Exercise>
Your answer should be the records below, written out exactly.

Data listing>
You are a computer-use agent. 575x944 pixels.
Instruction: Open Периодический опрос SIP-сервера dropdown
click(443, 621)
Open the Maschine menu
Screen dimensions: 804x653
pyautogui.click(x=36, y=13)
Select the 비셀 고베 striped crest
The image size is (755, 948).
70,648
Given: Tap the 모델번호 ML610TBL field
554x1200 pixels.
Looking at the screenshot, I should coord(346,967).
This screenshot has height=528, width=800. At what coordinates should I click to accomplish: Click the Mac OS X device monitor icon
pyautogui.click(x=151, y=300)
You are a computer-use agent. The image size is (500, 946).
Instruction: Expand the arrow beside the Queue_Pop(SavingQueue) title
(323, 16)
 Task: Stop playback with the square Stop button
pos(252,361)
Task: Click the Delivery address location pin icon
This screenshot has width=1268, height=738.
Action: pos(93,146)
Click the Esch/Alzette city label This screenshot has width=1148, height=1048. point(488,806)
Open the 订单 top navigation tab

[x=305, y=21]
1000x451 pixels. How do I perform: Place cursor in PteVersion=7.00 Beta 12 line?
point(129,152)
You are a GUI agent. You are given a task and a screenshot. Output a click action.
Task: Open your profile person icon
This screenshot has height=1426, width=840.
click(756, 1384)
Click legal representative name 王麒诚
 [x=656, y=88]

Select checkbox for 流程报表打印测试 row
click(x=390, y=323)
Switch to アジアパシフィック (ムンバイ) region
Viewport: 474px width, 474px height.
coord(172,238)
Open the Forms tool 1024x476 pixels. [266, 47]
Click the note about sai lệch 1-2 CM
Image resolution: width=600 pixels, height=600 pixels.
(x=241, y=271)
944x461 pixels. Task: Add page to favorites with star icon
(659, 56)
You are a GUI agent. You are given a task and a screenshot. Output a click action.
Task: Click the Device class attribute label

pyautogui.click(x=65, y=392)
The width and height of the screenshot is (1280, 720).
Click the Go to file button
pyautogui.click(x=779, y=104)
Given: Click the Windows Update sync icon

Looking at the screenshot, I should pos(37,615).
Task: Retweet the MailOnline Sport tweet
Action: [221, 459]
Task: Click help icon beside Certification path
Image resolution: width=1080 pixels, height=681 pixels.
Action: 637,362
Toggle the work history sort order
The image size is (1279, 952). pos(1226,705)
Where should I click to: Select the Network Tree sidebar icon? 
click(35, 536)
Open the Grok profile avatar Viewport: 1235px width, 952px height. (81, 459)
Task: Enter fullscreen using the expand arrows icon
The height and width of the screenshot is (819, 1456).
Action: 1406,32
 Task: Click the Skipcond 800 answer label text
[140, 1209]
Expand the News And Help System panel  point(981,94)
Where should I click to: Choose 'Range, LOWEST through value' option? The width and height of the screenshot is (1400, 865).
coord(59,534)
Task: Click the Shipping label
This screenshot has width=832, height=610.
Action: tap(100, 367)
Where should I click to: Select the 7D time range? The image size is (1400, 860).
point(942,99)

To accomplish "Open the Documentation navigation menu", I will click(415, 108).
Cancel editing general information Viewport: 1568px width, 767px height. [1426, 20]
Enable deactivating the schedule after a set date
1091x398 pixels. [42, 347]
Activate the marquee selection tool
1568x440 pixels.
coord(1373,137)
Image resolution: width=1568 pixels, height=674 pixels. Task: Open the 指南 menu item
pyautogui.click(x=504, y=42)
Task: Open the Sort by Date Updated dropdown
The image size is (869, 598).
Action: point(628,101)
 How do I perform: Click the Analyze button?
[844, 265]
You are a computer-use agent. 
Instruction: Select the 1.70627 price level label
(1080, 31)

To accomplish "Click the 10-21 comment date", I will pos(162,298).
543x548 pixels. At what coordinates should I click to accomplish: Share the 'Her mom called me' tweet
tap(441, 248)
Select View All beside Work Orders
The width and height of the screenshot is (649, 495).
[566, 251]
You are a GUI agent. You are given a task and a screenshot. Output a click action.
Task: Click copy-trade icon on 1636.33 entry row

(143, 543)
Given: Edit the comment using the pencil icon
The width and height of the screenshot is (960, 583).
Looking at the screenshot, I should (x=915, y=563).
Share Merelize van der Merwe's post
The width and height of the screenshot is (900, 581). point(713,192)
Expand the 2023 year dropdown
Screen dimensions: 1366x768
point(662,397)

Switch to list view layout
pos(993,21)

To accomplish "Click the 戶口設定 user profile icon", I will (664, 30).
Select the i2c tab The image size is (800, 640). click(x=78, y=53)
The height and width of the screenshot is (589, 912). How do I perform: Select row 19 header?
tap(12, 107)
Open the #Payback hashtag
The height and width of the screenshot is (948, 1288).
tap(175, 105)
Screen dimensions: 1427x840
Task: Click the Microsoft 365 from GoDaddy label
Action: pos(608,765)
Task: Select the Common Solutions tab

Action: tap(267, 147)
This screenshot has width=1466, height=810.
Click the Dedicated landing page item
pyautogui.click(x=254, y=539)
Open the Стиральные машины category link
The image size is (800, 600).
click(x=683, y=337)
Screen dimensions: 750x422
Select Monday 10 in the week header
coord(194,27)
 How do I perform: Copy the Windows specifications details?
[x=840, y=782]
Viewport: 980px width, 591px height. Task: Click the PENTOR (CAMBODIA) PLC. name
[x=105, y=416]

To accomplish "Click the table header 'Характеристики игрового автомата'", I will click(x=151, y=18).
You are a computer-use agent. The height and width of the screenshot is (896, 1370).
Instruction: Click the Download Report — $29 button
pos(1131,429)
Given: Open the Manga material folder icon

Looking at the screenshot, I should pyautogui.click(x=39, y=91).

Exercise answer>
You are a computer-use agent. 575x944 pixels.
Instruction: Open Периодический опрос SIP-сервера dropdown
click(443, 621)
Open the Maschine menu
Screen dimensions: 804x653
pyautogui.click(x=36, y=13)
Select the 비셀 고베 striped crest
The image size is (755, 948).
70,648
Given: Tap the 모델번호 ML610TBL field
554x1200 pixels.
Looking at the screenshot, I should coord(346,967).
This screenshot has height=528, width=800. At what coordinates should I click to accomplish: Click the Mac OS X device monitor icon
pyautogui.click(x=151, y=300)
You are a computer-use agent. The image size is (500, 946).
Instruction: Expand the arrow beside the Queue_Pop(SavingQueue) title
(323, 16)
 Task: Stop playback with the square Stop button
pos(252,361)
Task: Click the Delivery address location pin icon
This screenshot has width=1268, height=738.
Action: pos(93,146)
Click the Esch/Alzette city label This screenshot has width=1148, height=1048. point(488,806)
Open the 订单 top navigation tab

[x=305, y=21]
1000x451 pixels. How do I perform: Place cursor in PteVersion=7.00 Beta 12 line?
point(129,152)
You are a GUI agent. You are given a task and a screenshot. Output a click action.
Task: Open your profile person icon
This screenshot has height=1426, width=840.
click(756, 1384)
Click legal representative name 王麒诚
 [x=656, y=88]

Select checkbox for 流程报表打印测试 row
click(x=390, y=323)
Switch to アジアパシフィック (ムンバイ) region
Viewport: 474px width, 474px height.
coord(172,238)
Open the Forms tool 1024x476 pixels. [266, 47]
Click the note about sai lệch 1-2 CM
Image resolution: width=600 pixels, height=600 pixels.
(x=241, y=271)
944x461 pixels. Task: Add page to favorites with star icon
(659, 56)
You are a GUI agent. You are given a task and a screenshot. Output a click action.
Task: Click the Device class attribute label

pyautogui.click(x=65, y=392)
The width and height of the screenshot is (1280, 720).
Click the Go to file button
pyautogui.click(x=779, y=104)
Given: Click the Windows Update sync icon

Looking at the screenshot, I should pos(37,615).
Task: Retweet the MailOnline Sport tweet
Action: [221, 459]
Task: Click help icon beside Certification path
Image resolution: width=1080 pixels, height=681 pixels.
Action: 637,362
Toggle the work history sort order
The image size is (1279, 952). pos(1226,705)
Where should I click to: Select the Network Tree sidebar icon? 
click(35, 536)
Open the Grok profile avatar Viewport: 1235px width, 952px height. (81, 459)
Task: Enter fullscreen using the expand arrows icon
The height and width of the screenshot is (819, 1456).
Action: 1406,32
 Task: Click the Skipcond 800 answer label text
[140, 1209]
Expand the News And Help System panel  point(981,94)
Where should I click to: Choose 'Range, LOWEST through value' option? The width and height of the screenshot is (1400, 865).
coord(59,534)
Task: Click the Shipping label
This screenshot has width=832, height=610.
Action: tap(100, 367)
Where should I click to: Select the 7D time range? The image size is (1400, 860).
point(942,99)

To accomplish "Open the Documentation navigation menu", I will click(415, 108).
Cancel editing general information Viewport: 1568px width, 767px height. [1426, 20]
Enable deactivating the schedule after a set date
1091x398 pixels. [42, 347]
Activate the marquee selection tool
1568x440 pixels.
coord(1373,137)
Image resolution: width=1568 pixels, height=674 pixels. Task: Open the 指南 menu item
pyautogui.click(x=504, y=42)
Task: Open the Sort by Date Updated dropdown
The image size is (869, 598).
Action: point(628,101)
 How do I perform: Click the Analyze button?
[844, 265]
You are a computer-use agent. 
Instruction: Select the 1.70627 price level label
(1080, 31)

To accomplish "Click the 10-21 comment date", I will pos(162,298).
543x548 pixels. At what coordinates should I click to accomplish: Share the 'Her mom called me' tweet
tap(441, 248)
Select View All beside Work Orders
The width and height of the screenshot is (649, 495).
[566, 251]
You are a GUI agent. You are given a task and a screenshot. Output a click action.
Task: Click copy-trade icon on 1636.33 entry row

(143, 543)
Given: Edit the comment using the pencil icon
The width and height of the screenshot is (960, 583).
Looking at the screenshot, I should (x=915, y=563).
Share Merelize van der Merwe's post
The width and height of the screenshot is (900, 581). point(713,192)
Expand the 2023 year dropdown
Screen dimensions: 1366x768
point(662,397)

Switch to list view layout
pos(993,21)

To accomplish "Click the 戶口設定 user profile icon", I will (664, 30).
Select the i2c tab The image size is (800, 640). click(x=78, y=53)
The height and width of the screenshot is (589, 912). How do I perform: Select row 19 header?
tap(12, 107)
Open the #Payback hashtag
The height and width of the screenshot is (948, 1288).
tap(175, 105)
Screen dimensions: 1427x840
Task: Click the Microsoft 365 from GoDaddy label
Action: pos(608,765)
Task: Select the Common Solutions tab

Action: tap(267, 147)
This screenshot has width=1466, height=810.
Click the Dedicated landing page item
pyautogui.click(x=254, y=539)
Open the Стиральные машины category link
The image size is (800, 600).
click(x=683, y=337)
Screen dimensions: 750x422
Select Monday 10 in the week header
coord(194,27)
 How do I perform: Copy the Windows specifications details?
[x=840, y=782]
Viewport: 980px width, 591px height. Task: Click the PENTOR (CAMBODIA) PLC. name
[x=105, y=416]

To accomplish "Click the table header 'Характеристики игрового автомата'", I will click(x=151, y=18).
You are a computer-use agent. The height and width of the screenshot is (896, 1370).
Instruction: Click the Download Report — $29 button
pos(1131,429)
Given: Open the Manga material folder icon

Looking at the screenshot, I should pyautogui.click(x=39, y=91).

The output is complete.